::: Task inputs

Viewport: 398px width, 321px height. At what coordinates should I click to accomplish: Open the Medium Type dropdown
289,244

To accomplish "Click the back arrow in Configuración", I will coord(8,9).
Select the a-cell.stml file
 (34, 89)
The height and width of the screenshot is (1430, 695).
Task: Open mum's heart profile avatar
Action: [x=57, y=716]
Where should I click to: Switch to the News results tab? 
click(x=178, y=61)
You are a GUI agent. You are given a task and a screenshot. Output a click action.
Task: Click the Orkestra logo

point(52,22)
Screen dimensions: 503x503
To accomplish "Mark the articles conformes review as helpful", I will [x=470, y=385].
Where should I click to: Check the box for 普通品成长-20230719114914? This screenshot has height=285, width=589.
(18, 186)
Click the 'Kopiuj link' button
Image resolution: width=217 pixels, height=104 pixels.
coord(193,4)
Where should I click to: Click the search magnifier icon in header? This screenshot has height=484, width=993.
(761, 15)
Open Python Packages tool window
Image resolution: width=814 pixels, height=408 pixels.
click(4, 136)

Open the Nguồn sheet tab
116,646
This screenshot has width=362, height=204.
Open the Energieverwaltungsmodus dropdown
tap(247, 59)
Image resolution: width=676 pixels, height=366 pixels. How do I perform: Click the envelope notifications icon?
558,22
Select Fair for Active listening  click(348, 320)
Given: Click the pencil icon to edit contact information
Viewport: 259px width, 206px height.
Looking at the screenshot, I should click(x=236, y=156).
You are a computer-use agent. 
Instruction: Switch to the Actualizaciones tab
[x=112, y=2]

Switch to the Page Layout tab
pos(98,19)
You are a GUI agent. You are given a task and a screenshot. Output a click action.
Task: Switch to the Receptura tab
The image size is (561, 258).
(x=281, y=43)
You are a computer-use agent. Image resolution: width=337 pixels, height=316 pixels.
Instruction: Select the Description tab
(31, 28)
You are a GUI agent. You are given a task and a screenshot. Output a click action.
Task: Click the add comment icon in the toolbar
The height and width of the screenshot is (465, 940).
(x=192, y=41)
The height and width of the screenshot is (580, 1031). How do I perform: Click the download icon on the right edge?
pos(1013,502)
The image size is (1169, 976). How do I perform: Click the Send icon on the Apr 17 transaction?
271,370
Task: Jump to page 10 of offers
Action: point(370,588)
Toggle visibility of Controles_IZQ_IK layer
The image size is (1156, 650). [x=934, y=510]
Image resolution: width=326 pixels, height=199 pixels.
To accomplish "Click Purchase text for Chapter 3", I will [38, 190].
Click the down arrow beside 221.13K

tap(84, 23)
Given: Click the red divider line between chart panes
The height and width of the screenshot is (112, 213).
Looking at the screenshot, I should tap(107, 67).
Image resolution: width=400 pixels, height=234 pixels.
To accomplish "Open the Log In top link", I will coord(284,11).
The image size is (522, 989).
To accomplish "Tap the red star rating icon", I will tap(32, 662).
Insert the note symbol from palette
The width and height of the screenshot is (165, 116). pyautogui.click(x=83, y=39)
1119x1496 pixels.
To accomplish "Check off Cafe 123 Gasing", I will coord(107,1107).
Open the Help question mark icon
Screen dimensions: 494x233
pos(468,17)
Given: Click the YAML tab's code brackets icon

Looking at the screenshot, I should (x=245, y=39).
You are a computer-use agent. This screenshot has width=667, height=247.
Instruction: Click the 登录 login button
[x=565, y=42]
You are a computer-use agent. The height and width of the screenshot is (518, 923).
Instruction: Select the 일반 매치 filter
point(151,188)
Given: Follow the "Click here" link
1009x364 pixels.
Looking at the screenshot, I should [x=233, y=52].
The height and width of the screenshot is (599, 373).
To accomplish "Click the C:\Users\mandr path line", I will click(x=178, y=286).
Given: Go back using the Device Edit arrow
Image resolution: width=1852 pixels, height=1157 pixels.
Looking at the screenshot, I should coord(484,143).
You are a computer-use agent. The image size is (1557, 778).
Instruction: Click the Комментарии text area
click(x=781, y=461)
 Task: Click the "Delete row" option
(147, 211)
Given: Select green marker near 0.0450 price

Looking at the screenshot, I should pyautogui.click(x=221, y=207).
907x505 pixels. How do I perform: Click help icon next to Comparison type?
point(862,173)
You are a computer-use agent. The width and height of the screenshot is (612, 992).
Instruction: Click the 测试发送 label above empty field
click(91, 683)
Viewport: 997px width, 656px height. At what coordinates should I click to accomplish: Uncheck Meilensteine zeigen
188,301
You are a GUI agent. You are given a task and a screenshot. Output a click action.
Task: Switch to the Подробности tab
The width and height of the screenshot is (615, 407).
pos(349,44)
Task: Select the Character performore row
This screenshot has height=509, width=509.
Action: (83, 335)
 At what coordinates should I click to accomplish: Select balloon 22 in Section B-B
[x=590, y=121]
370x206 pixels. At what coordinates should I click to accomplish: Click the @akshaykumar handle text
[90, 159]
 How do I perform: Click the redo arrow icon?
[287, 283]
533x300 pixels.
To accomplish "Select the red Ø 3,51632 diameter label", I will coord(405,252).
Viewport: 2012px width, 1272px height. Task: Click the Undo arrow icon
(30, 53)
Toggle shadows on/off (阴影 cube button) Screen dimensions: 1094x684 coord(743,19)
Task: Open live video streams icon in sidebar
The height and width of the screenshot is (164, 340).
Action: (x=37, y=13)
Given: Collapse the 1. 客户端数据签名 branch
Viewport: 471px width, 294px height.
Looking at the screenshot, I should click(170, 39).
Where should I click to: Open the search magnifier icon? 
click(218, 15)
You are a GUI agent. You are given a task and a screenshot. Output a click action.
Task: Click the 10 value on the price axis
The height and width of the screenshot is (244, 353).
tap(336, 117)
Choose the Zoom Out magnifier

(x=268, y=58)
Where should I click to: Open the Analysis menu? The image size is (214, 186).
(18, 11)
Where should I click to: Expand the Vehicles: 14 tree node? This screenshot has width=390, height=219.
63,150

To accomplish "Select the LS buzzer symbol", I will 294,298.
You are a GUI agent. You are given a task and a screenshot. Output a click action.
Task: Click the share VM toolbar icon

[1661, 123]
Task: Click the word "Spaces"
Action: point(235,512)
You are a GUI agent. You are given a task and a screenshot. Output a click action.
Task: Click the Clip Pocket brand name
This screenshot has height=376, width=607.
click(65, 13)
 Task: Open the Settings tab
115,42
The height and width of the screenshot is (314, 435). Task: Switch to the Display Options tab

::::::

• Problem description
Put everything from the line containing "Open the Help question mark icon" down to the line containing "pos(349,44)" into a JSON list of strings, one string per line and blank lines left out.

• Output of the exercise
[
  "Open the Help question mark icon",
  "Screen dimensions: 494x233",
  "pos(468,17)",
  "Given: Click the YAML tab's code brackets icon",
  "Looking at the screenshot, I should (x=245, y=39).",
  "You are a computer-use agent. This screenshot has width=667, height=247.",
  "Instruction: Click the 登录 login button",
  "[x=565, y=42]",
  "You are a computer-use agent. The height and width of the screenshot is (518, 923).",
  "Instruction: Select the 일반 매치 filter",
  "point(151,188)",
  "Given: Follow the \"Click here\" link",
  "1009x364 pixels.",
  "Looking at the screenshot, I should [x=233, y=52].",
  "The height and width of the screenshot is (599, 373).",
  "To accomplish \"Click the C:\\Users\\mandr path line\", I will click(x=178, y=286).",
  "Given: Go back using the Device Edit arrow",
  "Image resolution: width=1852 pixels, height=1157 pixels.",
  "Looking at the screenshot, I should coord(484,143).",
  "You are a computer-use agent. The image size is (1557, 778).",
  "Instruction: Click the Комментарии text area",
  "click(x=781, y=461)",
  " Task: Click the \"Delete row\" option",
  "(147, 211)",
  "Given: Select green marker near 0.0450 price",
  "Looking at the screenshot, I should pyautogui.click(x=221, y=207).",
  "907x505 pixels. How do I perform: Click help icon next to Comparison type?",
  "point(862,173)",
  "You are a computer-use agent. The width and height of the screenshot is (612, 992).",
  "Instruction: Click the 测试发送 label above empty field",
  "click(91, 683)",
  "Viewport: 997px width, 656px height. At what coordinates should I click to accomplish: Uncheck Meilensteine zeigen",
  "188,301",
  "You are a GUI agent. You are given a task and a screenshot. Output a click action.",
  "Task: Switch to the Подробности tab",
  "The width and height of the screenshot is (615, 407).",
  "pos(349,44)"
]